Fast Fourier Transform Operations
Fast Fourier Transform (FFT) operations take an array as input, perform FFT or inverse FFT along specified dimensions, and return a new array. All FFT ops work on real valued as well as complex valued arrays and return a complex valued array.
fft
def fft(x: Array, dim: Int = -1, norm: String = "backward") -> Array
Computes the one-dimensional discrete Fourier Transform.
Args
x: The input array. dim: The dimension along which to compute the FFT. Default is the last dimension. norm: Normalization mode. Options are "backward" (default), "ortho" or "forward".
Returns
An array containing the FFT result.
Note
This function supports:
- Automatic differentiation (forward and reverse modes).
- Complex valued arguments.
Example
a = Array('[1, 2, 3, 4]')
result = fft(a)
print(result)
fft2
def fft2(x: Array, dims: List[Int] = List(-2, -1), norm: String = "backward") -> Array
Computes the 2-dimensional discrete Fourier Transform.
Args
x: The input array. dims: The dimensions along which to compute the FFT. Default is the last two dimensions. norm: Normalization mode.

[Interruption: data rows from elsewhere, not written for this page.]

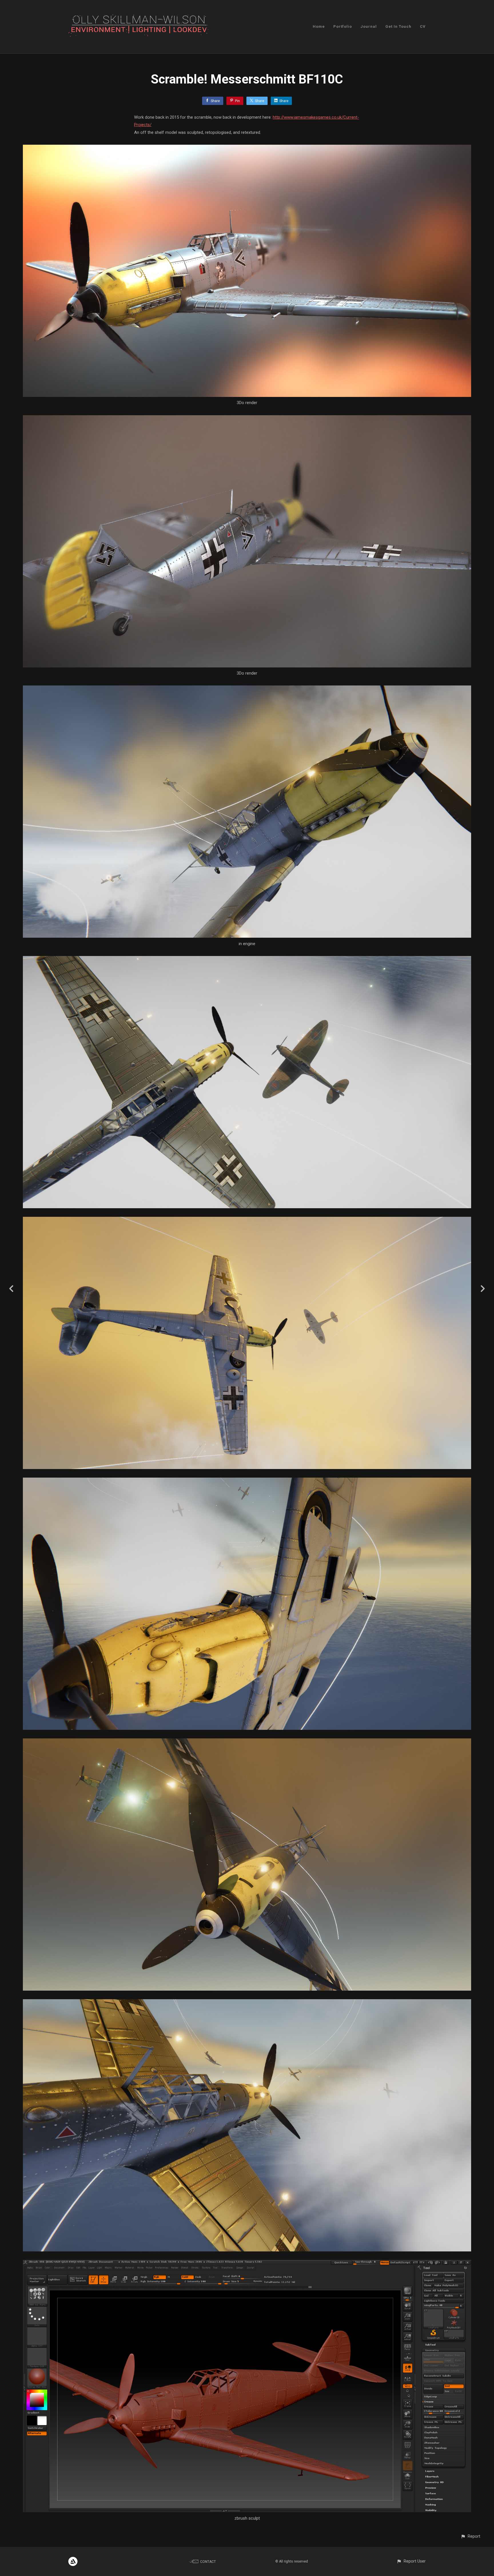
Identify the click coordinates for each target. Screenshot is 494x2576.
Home (319, 26)
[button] (470, 2536)
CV (423, 26)
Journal (368, 26)
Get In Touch (398, 26)
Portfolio (342, 26)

Options are "backward" (default), "ortho" or "forward".
Returns
An array containing the 2D FFT result.
Note
This function supports:
- Automatic differentiation (forward and reverse modes).
- Complex valued arguments.
Example
a = Array('[[1, 2], [3, 4]]')
result = fft2(a)
print(result)
fftn
def fftn(x: Array, dims: List[Int] = List[Int](), norm: String = "backward") -> Array
Computes the n-dimensional discrete Fourier Transform.
Args
x: The input array. dims: The dimensions along which to compute the FFT. Default is all dimensions. norm: Normalization mode. Options are "backward" (default), "ortho" or "forward".
Returns
An array containing the n-dimensional FFT result.
Note
This function supports:
- Automatic differentiation (forward and reverse modes).
- Complex valued arguments.
Example
a = Array('[[[1, 2], [3, 4]], [[5, 6], [7, 8]]]')
result = fftn(a)
print(result)
ifft
def ifft(x: Array, dim: Int = -1, norm: String = "backward") -> Array
Computes the one-dimensional inverse discrete Fourier Transform.
Args
x: The input array. dim: The dimension along which to compute the inverse FFT. Default is the last dimension. norm: Normalization mode. Options are "backward" (default), "ortho" or "forward".
Returns
An array containing the inverse FFT result.
Note
This function supports:
- Automatic differentiation (forward and reverse modes).
- Complex valued arguments.
Example
a = Array('[1+1j, 2+2j, 3+3j, 4+4j]')
result = ifft(a)
print(result)
ifft2
def ifft2(x: Array, dims: List[Int] = List(-2, -1), norm: String = "backward") -> Array
Computes the 2-dimensional inverse discrete Fourier Transform.
Args
x: The input array. dims: The dimensions along which to compute the inverse FFT. Default is the last two dimensions. norm: Normalization mode. Options are "backward" (default), "ortho" or "forward".
Returns
An array containing the 2D inverse FFT result.
Note
This function supports:
- Automatic differentiation (forward and reverse modes).
- Complex valued arguments.
Example
a = Array('[[1+1j, 2+2j], [3+3j, 4+4j]]')
result = ifft2(a)
print(result)
ifftn
def ifftn(x: Array, dims: List[Int] = List[Int](), norm: String = "backward") -> Array
Computes the n-dimensional inverse discrete Fourier Transform.
Args
x: The input array. dims: The dimensions along which to compute the inverse FFT. Default is all dimensions. norm: Normalization mode. Options are "backward" (default), "ortho" or "forward".
Returns
An array containing the n-dimensional inverse FFT result.
Note
This function supports:
- Automatic differentiation (forward and reverse modes).
- Complex valued arguments.
Example
a = Array('[[[1+1j, 2+2j], [3+3j, 4+4j]], [[5+5j, 6+6j], [7+7j, 8+8j]]]')
result = ifftn(a)
print(result)